#### SUPPLIED DATA
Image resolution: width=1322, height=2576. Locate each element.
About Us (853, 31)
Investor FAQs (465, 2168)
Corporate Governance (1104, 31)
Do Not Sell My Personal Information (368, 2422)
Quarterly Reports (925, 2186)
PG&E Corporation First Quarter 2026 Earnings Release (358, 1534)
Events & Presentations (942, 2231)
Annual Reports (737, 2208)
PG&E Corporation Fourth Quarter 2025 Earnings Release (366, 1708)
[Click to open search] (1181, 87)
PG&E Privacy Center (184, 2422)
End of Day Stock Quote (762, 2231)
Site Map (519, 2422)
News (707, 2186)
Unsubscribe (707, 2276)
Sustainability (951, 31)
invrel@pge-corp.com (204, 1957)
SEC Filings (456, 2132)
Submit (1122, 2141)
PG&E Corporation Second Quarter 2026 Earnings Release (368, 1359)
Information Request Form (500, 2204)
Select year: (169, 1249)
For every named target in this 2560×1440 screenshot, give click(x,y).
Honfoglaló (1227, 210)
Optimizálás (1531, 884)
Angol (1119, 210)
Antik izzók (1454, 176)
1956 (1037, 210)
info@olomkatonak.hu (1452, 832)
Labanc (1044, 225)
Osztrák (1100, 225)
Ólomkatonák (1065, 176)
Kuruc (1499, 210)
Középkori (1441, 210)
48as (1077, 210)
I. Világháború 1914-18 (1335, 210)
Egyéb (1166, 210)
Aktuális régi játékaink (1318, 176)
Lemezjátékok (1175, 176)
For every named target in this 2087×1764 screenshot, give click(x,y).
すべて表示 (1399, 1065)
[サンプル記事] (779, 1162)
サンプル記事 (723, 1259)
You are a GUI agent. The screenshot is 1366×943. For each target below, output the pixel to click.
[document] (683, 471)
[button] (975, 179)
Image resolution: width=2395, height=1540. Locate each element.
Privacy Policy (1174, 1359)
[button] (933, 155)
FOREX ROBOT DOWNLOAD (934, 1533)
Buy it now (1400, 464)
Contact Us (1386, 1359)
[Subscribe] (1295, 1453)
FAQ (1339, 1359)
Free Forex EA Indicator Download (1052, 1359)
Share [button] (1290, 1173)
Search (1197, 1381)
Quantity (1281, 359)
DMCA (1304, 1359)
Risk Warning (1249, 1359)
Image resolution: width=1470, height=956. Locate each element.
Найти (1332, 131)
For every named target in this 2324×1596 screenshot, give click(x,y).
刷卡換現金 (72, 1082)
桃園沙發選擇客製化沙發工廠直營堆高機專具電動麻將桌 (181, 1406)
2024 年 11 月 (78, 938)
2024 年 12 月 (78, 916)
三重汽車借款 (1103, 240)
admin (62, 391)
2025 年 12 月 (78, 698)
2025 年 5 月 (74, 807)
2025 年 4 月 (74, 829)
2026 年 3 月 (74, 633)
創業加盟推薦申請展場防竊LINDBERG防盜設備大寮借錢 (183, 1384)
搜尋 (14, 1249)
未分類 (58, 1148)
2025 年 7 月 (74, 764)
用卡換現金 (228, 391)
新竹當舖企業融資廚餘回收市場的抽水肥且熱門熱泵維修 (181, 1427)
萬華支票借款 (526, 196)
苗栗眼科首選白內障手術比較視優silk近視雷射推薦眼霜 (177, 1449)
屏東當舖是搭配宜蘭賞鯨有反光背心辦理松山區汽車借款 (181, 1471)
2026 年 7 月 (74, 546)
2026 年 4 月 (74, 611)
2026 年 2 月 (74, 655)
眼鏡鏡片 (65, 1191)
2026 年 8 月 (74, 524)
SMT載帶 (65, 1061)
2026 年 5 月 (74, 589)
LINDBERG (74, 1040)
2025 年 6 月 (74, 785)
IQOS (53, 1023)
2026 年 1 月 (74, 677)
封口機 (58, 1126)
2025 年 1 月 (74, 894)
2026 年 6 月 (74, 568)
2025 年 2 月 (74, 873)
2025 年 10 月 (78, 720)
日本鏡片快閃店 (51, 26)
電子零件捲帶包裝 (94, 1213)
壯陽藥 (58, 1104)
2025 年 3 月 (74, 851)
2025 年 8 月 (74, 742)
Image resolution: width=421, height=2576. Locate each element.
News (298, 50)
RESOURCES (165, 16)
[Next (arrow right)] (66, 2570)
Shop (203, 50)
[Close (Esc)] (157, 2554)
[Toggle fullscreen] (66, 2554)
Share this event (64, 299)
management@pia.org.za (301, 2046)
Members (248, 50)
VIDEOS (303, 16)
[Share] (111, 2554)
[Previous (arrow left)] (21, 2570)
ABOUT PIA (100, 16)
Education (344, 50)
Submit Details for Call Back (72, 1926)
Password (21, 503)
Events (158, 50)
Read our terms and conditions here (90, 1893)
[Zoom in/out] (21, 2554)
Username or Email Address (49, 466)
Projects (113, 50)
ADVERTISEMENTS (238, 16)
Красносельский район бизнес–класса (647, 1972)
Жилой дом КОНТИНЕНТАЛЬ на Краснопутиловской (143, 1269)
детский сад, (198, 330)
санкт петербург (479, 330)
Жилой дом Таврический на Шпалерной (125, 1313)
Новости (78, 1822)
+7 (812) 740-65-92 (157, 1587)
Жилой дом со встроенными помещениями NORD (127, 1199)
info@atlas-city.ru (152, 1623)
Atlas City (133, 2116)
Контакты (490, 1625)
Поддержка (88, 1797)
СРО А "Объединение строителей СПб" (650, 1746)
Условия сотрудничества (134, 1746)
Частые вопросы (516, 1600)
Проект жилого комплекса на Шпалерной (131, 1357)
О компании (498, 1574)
########
* WHAT IS REQUIRED *
Give the records again, exactly as they appear.

* RESPONSE TO THIS TASK *
Image resolution: width=1322, height=2576. Locate each element.
About Us (853, 31)
Investor FAQs (465, 2168)
Corporate Governance (1104, 31)
Do Not Sell My Personal Information (368, 2422)
Quarterly Reports (925, 2186)
PG&E Corporation First Quarter 2026 Earnings Release (358, 1534)
Events & Presentations (942, 2231)
Annual Reports (737, 2208)
PG&E Corporation Fourth Quarter 2025 Earnings Release (366, 1708)
[Click to open search] (1181, 87)
PG&E Privacy Center (184, 2422)
End of Day Stock Quote (762, 2231)
Site Map (519, 2422)
News (707, 2186)
Unsubscribe (707, 2276)
Sustainability (951, 31)
invrel@pge-corp.com (204, 1957)
SEC Filings (456, 2132)
Submit (1122, 2141)
PG&E Corporation Second Quarter 2026 Earnings Release (368, 1359)
Information Request Form (500, 2204)
Select year: (169, 1249)
For every named target in this 2560×1440 screenshot, give click(x,y).
Honfoglaló (1227, 210)
Optimizálás (1531, 884)
Angol (1119, 210)
Antik izzók (1454, 176)
1956 (1037, 210)
info@olomkatonak.hu (1452, 832)
Labanc (1044, 225)
Osztrák (1100, 225)
Ólomkatonák (1065, 176)
Kuruc (1499, 210)
Középkori (1441, 210)
48as (1077, 210)
I. Világháború 1914-18 (1335, 210)
Egyéb (1166, 210)
Aktuális régi játékaink (1318, 176)
Lemezjátékok (1175, 176)
For every named target in this 2087×1764 screenshot, give click(x,y).
すべて表示 (1399, 1065)
[サンプル記事] (779, 1162)
サンプル記事 (723, 1259)
You are a GUI agent. The screenshot is 1366×943. For each target below, output the pixel to click.
[document] (683, 471)
[button] (975, 179)
Image resolution: width=2395, height=1540. Locate each element.
Privacy Policy (1174, 1359)
[button] (933, 155)
FOREX ROBOT DOWNLOAD (934, 1533)
Buy it now (1400, 464)
Contact Us (1386, 1359)
[Subscribe] (1295, 1453)
FAQ (1339, 1359)
Free Forex EA Indicator Download (1052, 1359)
Share [button] (1290, 1173)
Search (1197, 1381)
Quantity (1281, 359)
DMCA (1304, 1359)
Risk Warning (1249, 1359)
Image resolution: width=1470, height=956. Locate each element.
Найти (1332, 131)
For every named target in this 2324×1596 screenshot, give click(x,y).
刷卡換現金 (72, 1082)
桃園沙發選擇客製化沙發工廠直營堆高機專具電動麻將桌 (181, 1406)
2024 年 11 月 (78, 938)
2024 年 12 月 (78, 916)
三重汽車借款 (1103, 240)
admin (62, 391)
2025 年 12 月 (78, 698)
2025 年 5 月 (74, 807)
2025 年 4 月 (74, 829)
2026 年 3 月 (74, 633)
創業加盟推薦申請展場防竊LINDBERG防盜設備大寮借錢 (183, 1384)
搜尋 (14, 1249)
未分類 (58, 1148)
2025 年 7 月 (74, 764)
用卡換現金 (228, 391)
新竹當舖企業融資廚餘回收市場的抽水肥且熱門熱泵維修 (181, 1427)
萬華支票借款 (526, 196)
苗栗眼科首選白內障手術比較視優silk近視雷射推薦眼霜 (177, 1449)
屏東當舖是搭配宜蘭賞鯨有反光背心辦理松山區汽車借款 (181, 1471)
2026 年 7 月 (74, 546)
2026 年 4 月 (74, 611)
2026 年 2 月 (74, 655)
眼鏡鏡片 (65, 1191)
2026 年 8 月 (74, 524)
SMT載帶 (65, 1061)
2026 年 5 月 (74, 589)
LINDBERG (74, 1040)
2025 年 6 月 (74, 785)
IQOS (53, 1023)
2026 年 1 月 (74, 677)
封口機 (58, 1126)
2025 年 1 月 (74, 894)
2026 年 6 月 (74, 568)
2025 年 2 月 (74, 873)
2025 年 10 月 (78, 720)
日本鏡片快閃店 (51, 26)
電子零件捲帶包裝 (94, 1213)
壯陽藥 (58, 1104)
2025 年 3 月 (74, 851)
2025 年 8 月 (74, 742)
Image resolution: width=421, height=2576. Locate each element.
News (298, 50)
RESOURCES (165, 16)
[Next (arrow right)] (66, 2570)
Shop (203, 50)
[Close (Esc)] (157, 2554)
[Toggle fullscreen] (66, 2554)
Share this event (64, 299)
management@pia.org.za (301, 2046)
Members (248, 50)
VIDEOS (303, 16)
[Share] (111, 2554)
[Previous (arrow left)] (21, 2570)
ABOUT PIA (100, 16)
Education (344, 50)
Submit Details for Call Back (72, 1926)
Password (21, 503)
Events (158, 50)
Read our terms and conditions here (90, 1893)
[Zoom in/out] (21, 2554)
Username or Email Address (49, 466)
Projects (113, 50)
ADVERTISEMENTS (238, 16)
Красносельский район бизнес–класса (647, 1972)
Жилой дом КОНТИНЕНТАЛЬ на Краснопутиловской (143, 1269)
детский сад, (198, 330)
санкт петербург (479, 330)
Жилой дом Таврический на Шпалерной (125, 1313)
Новости (78, 1822)
+7 (812) 740-65-92 (157, 1587)
Жилой дом со встроенными помещениями NORD (127, 1199)
info@atlas-city.ru (152, 1623)
Atlas City (133, 2116)
Контакты (490, 1625)
Поддержка (88, 1797)
СРО А "Объединение строителей СПб" (650, 1746)
Условия сотрудничества (134, 1746)
Частые вопросы (516, 1600)
Проект жилого комплекса на Шпалерной (131, 1357)
О компании (498, 1574)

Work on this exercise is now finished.